- Opening Delimiter -

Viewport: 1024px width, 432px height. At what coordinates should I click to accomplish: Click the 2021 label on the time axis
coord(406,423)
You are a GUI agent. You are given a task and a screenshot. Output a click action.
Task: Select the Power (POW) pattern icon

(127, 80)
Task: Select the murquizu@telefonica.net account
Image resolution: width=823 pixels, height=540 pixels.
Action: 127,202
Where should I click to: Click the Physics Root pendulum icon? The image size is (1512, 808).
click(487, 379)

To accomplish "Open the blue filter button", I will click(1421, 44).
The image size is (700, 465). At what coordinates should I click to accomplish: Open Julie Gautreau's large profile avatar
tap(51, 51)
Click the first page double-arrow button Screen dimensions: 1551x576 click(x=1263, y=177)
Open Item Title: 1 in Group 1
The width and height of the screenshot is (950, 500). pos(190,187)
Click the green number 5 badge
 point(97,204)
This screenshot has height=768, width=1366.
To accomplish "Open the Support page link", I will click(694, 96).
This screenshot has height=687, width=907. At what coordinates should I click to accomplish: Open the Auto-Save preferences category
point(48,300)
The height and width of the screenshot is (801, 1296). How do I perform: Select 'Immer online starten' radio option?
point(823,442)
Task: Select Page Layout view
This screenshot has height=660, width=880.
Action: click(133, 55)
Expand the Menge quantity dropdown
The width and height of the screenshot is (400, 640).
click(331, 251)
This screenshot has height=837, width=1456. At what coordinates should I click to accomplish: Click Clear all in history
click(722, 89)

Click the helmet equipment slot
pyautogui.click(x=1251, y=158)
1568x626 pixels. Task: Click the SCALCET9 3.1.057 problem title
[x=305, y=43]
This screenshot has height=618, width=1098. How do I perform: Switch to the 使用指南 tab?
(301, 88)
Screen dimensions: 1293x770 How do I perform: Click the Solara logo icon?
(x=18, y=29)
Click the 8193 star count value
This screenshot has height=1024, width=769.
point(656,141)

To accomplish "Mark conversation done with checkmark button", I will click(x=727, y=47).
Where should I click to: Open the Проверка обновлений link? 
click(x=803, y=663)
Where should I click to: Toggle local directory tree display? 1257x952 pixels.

- Closing Delimiter -

What you should do:
Go through the entries above and report each line with the string "button" in it.

Expected answer:
To accomplish "Open the blue filter button", I will click(1421, 44).
Click the first page double-arrow button Screen dimensions: 1551x576 click(x=1263, y=177)
To accomplish "Mark conversation done with checkmark button", I will click(x=727, y=47).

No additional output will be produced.